States are kicking a growing number of voters off their rolls in the wake of a 2013 Supreme Court decision that invalidated a key part of the Voting Rights Act.
The rate of voter purges — a sometimes faulty process that states use to clean their voter rolls — is significantly higher than it was a decade ago, according to a new report from NYU’s Brennan Center for Justice.
This increase coincides with a 2013 Supreme Court decision, which struck down a part of the Voting Rights Act that required nine states with a history of racial discrimination to obtain federal approval when altering their election laws.
The spike is notable. Between 2006 and 2008, 12 million voters were purged from voter rolls. Between 2014 and 2016, that number rose to 16 million — a roughly 33 percent increase.

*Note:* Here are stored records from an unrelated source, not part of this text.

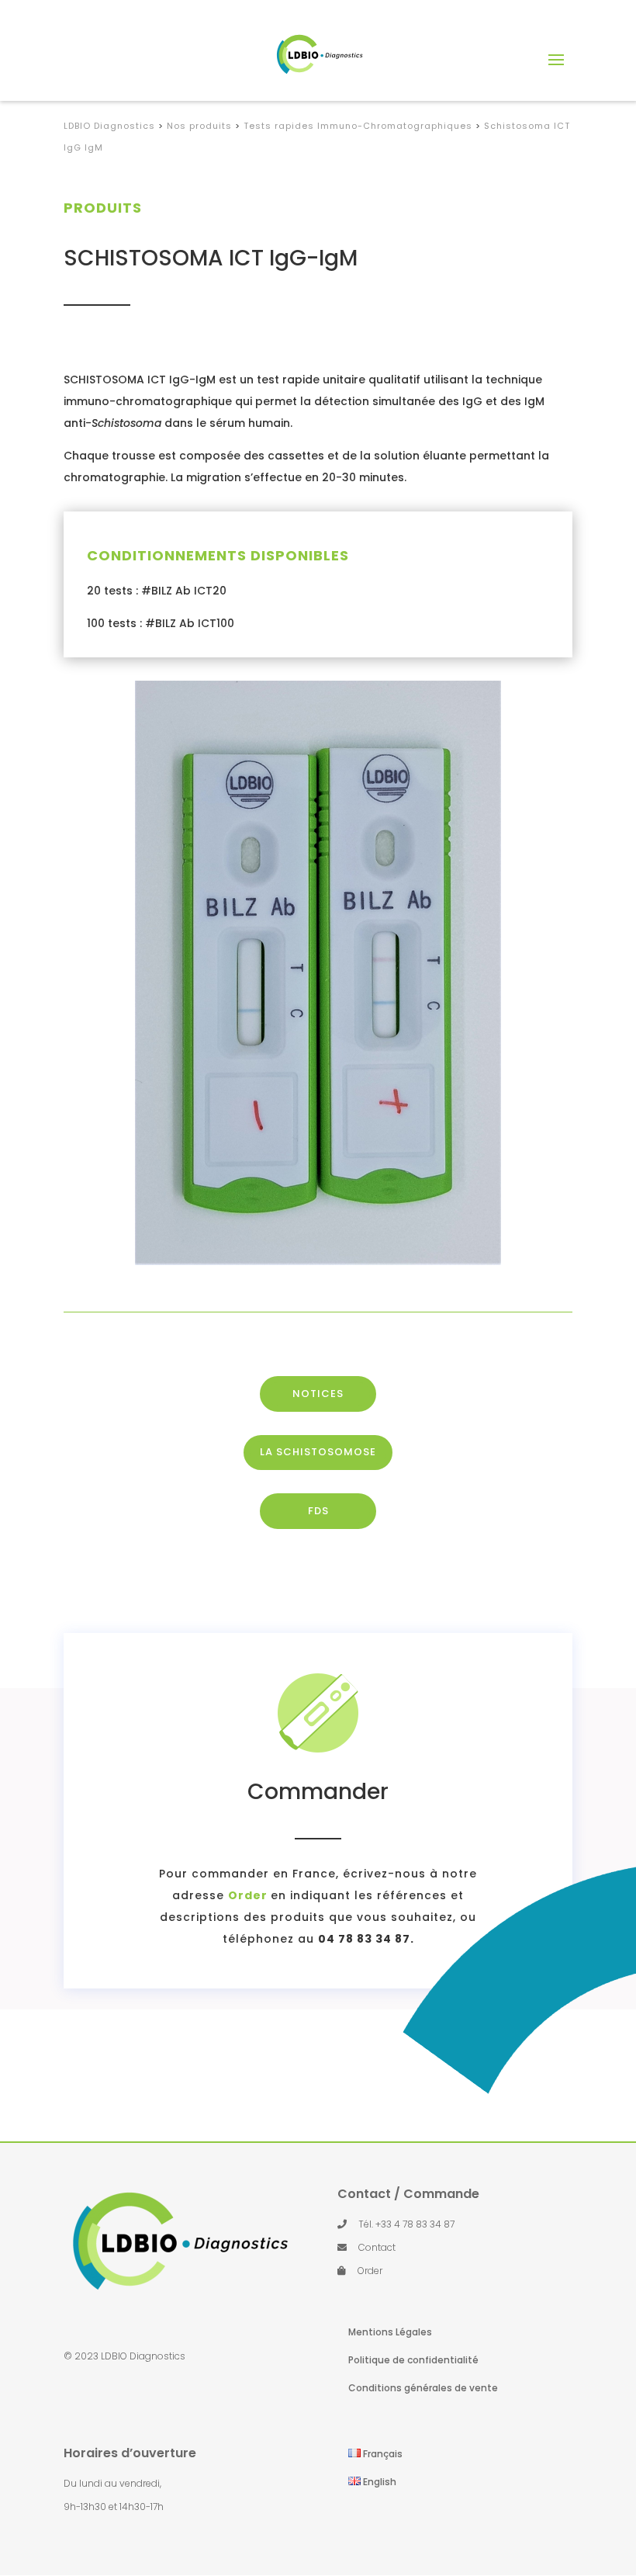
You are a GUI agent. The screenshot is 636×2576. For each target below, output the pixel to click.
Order (370, 2270)
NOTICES (318, 1393)
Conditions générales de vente (423, 2387)
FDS (318, 1510)
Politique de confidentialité (413, 2359)
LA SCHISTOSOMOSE (318, 1451)
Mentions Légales (390, 2332)
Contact (377, 2247)
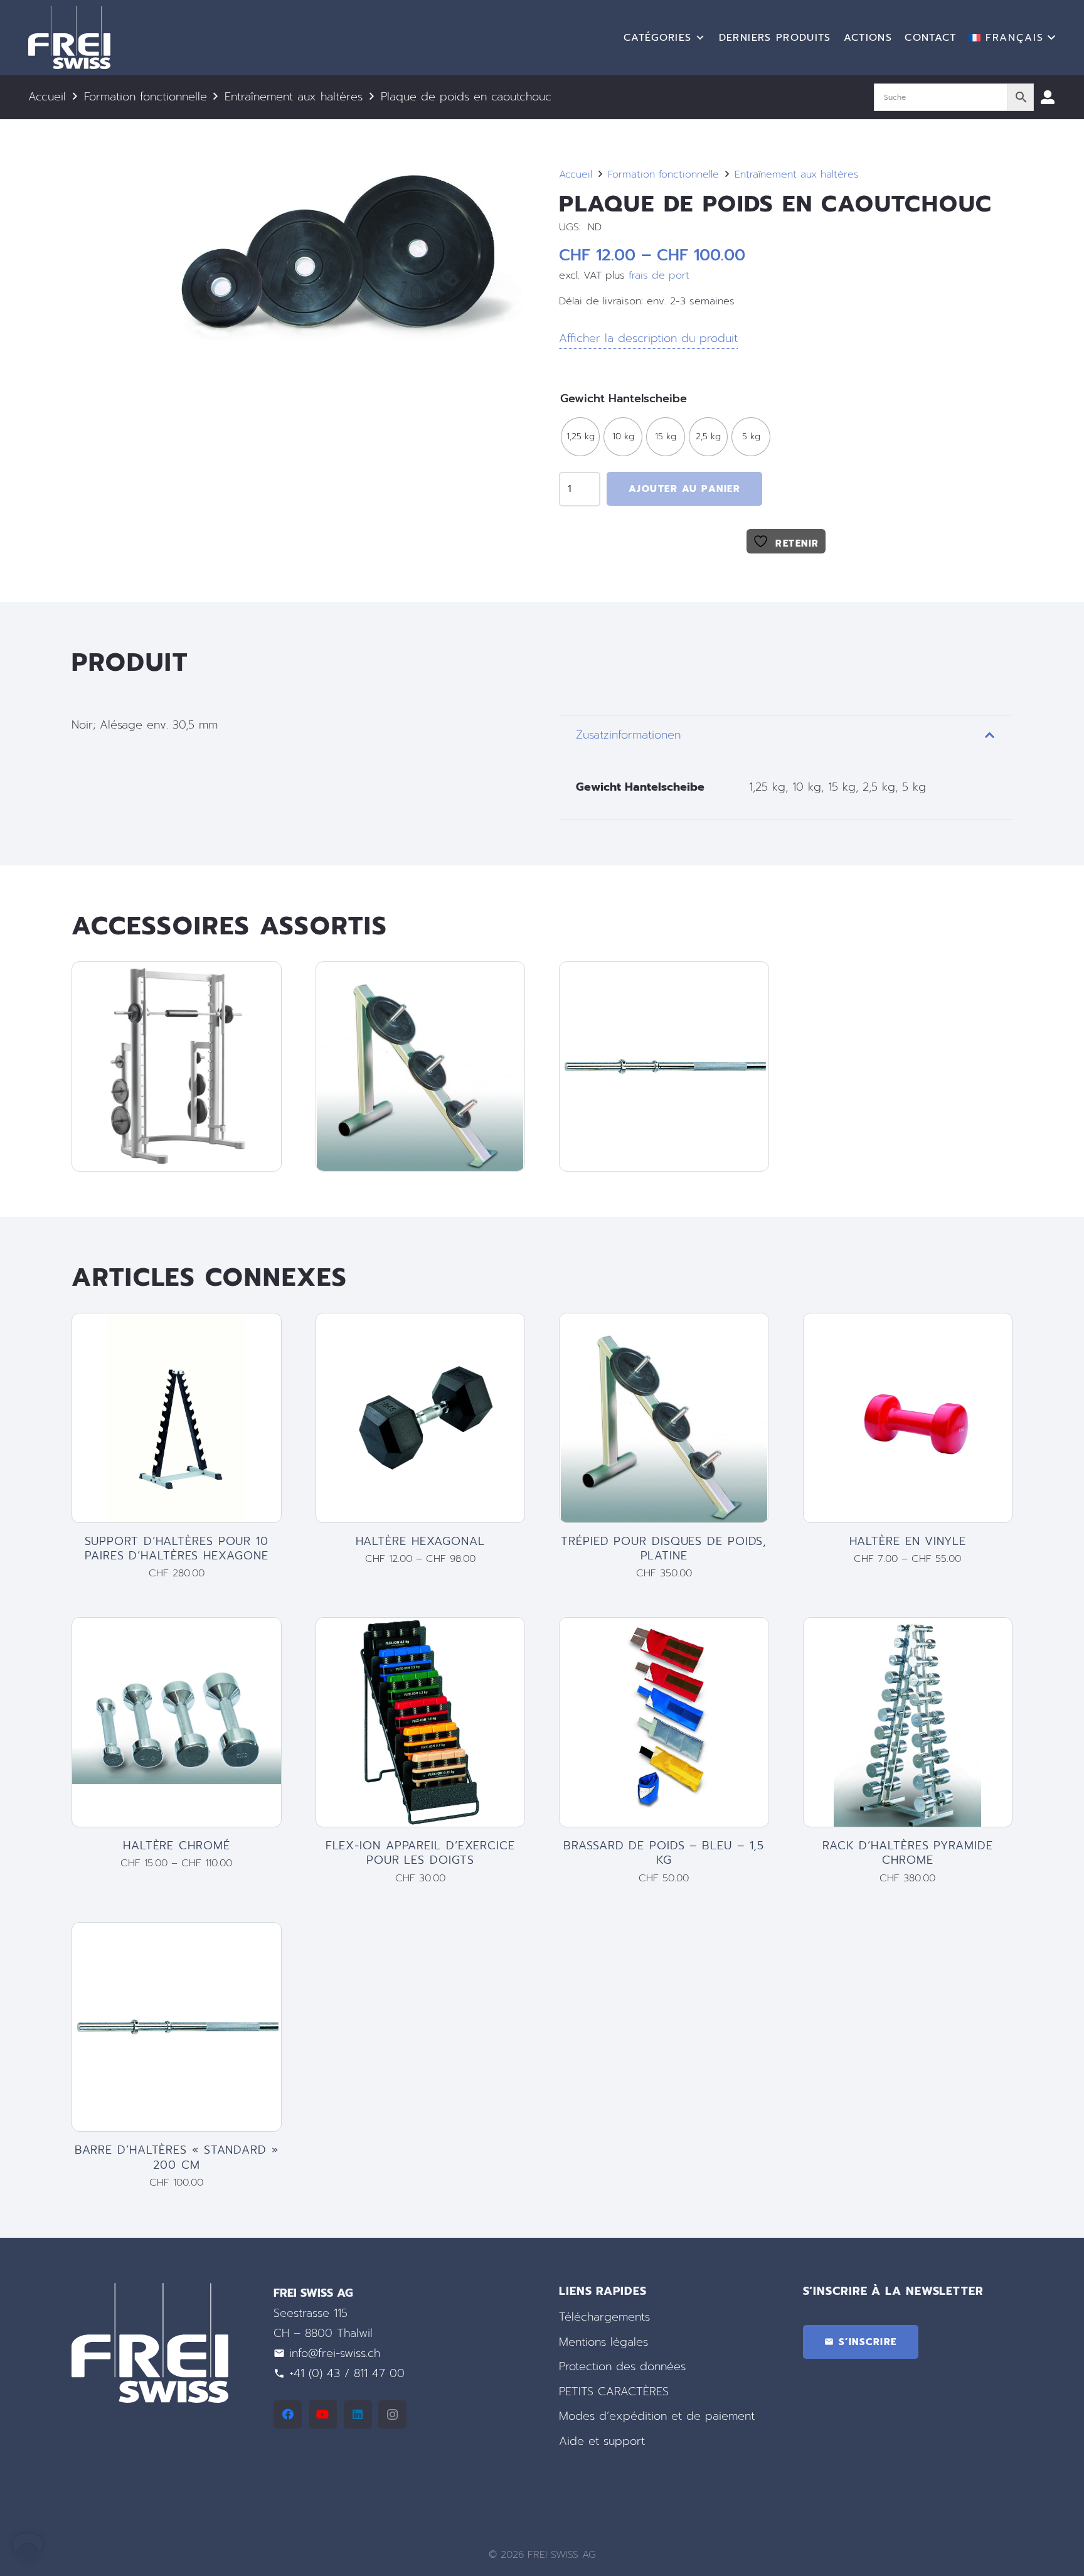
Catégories (658, 37)
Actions (868, 37)
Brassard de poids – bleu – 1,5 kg (663, 1853)
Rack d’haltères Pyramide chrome (907, 1853)
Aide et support (602, 2441)
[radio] (580, 437)
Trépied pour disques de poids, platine (664, 1548)
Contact (930, 37)
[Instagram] (392, 2414)
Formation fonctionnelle (145, 96)
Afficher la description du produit (648, 338)
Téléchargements (604, 2317)
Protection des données (622, 2367)
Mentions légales (603, 2342)
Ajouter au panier (685, 489)
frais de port (659, 275)
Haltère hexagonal (420, 1541)
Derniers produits (775, 37)
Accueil (47, 96)
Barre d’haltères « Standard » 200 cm (177, 2157)
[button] (1012, 38)
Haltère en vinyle (907, 1541)
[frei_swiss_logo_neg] (69, 37)
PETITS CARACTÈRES (614, 2391)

Brennan Center researchers also found a major surge in voter purges in the places that had previously been subject to federal preclearance under the Voting Rights Act. Several states — including Alabama, Virginia, and South Carolina — with a history of racial discrimination in their voting laws had been required to run changes in such policies by the Justice Department, a practice known as federal preclearance.
...
As the researchers point out, voter purging is an important process that helps states and counties maintain up-to-date voter rolls by canceling registrations for voters who are no longer eligible, including those who have moved or died. When conducted improperly, however, it can disenfranchise voters who are removed in error and not notified until it’s too late to ameliorate the problem.
That’s not just a hypothetical scenario. In Arkansas, thousands of voters were erroneously flagged in 2016 as the state sought to cull voters who had been convicted of felonies. In Virginia, voters were wrongly deleted from the rolls in 2013 based on a flawed database that tracked residents who had moved.